## Your task
In the passage on core reflection, what is the final step of the exercise?

## Given passage
'''
Frits Evelien and Fred Korthagen describe in their book, “Working from your core” (in Dutch), an exercise called core reflection. It comes down to “the elevator” as I describe in the article “Discover your character strengths”. Core reflection goes like this:

In the event of a (problem) situation, ask yourself:

  • What am I doing?
  • What do I think?
  • What do I feel?
  • What do I want?

By asking yourself this, you focus on your ideal and your character strengths (character strengths are positive qualities you have and are innate). This is how you make contact with your core potential. Usually this makes me happy and I get more confident.

Then you look at what is holding you back (your obstacles such as your self-image, your behavior or beliefs) and you examine how you can use your character strengths.

The final step is to take action and that you use your character strengths to address your (problem) situation. If that goes well, the core reflection for this situation has ended. If not then you can start with core reflection again from the top.

Keep the “Elevator” moving!

The point here is not to analyze problems, challenges or obstacles, but to keep the elevator moving. The “wanting” brings you to your ideal. And with your ideal, your core qualities can be found. If your ideal is connected to your character strengths then you are in “flow”, or in my case, then I feel happy and confident. In that “flow” you are more easily able to observe your obstacles from a higher (and loving) level.
'''
## Dataset content
'''
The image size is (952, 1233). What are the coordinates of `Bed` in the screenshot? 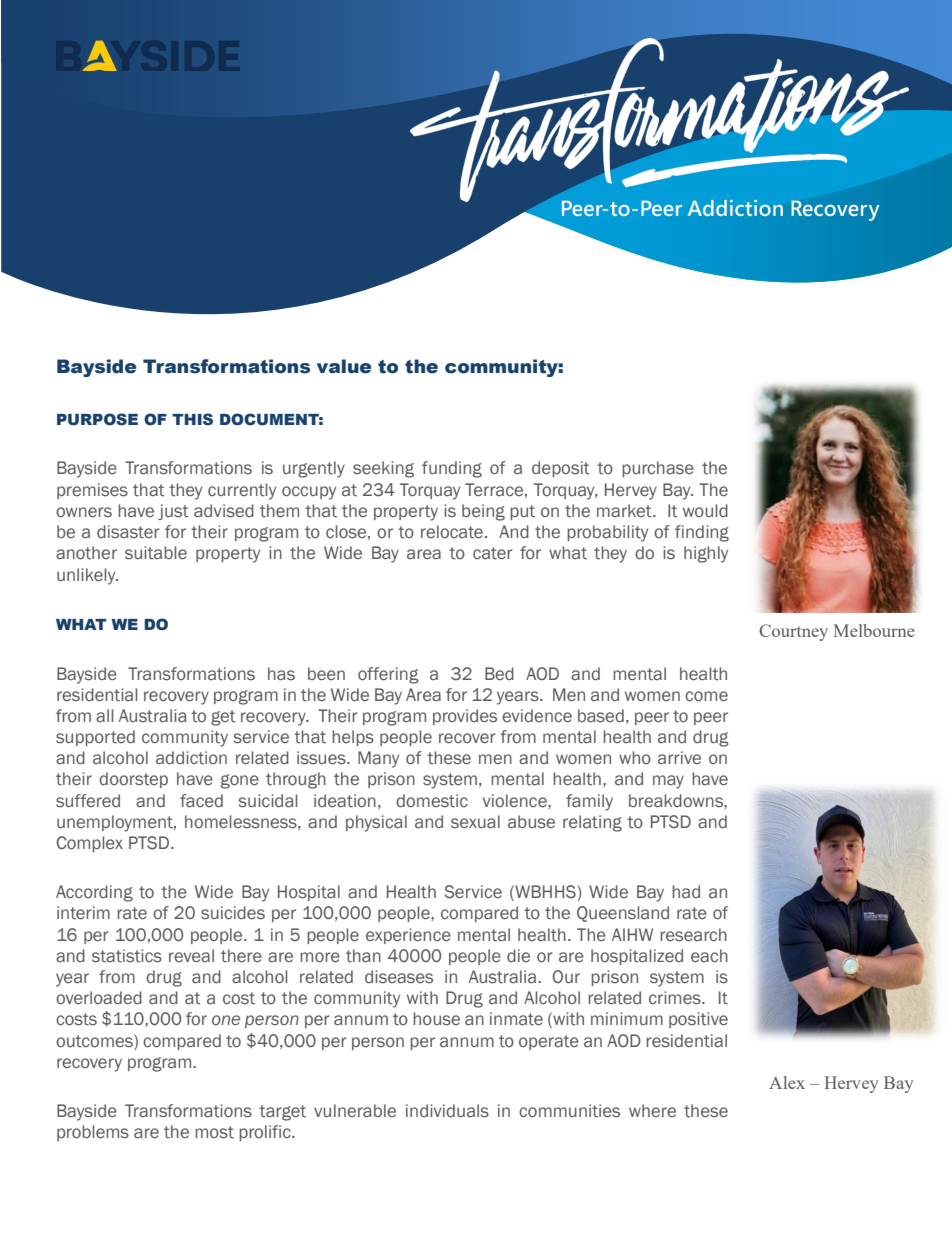 It's located at (499, 673).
'''
## Task output
Taking action and using your character strengths to address your (problem) situation.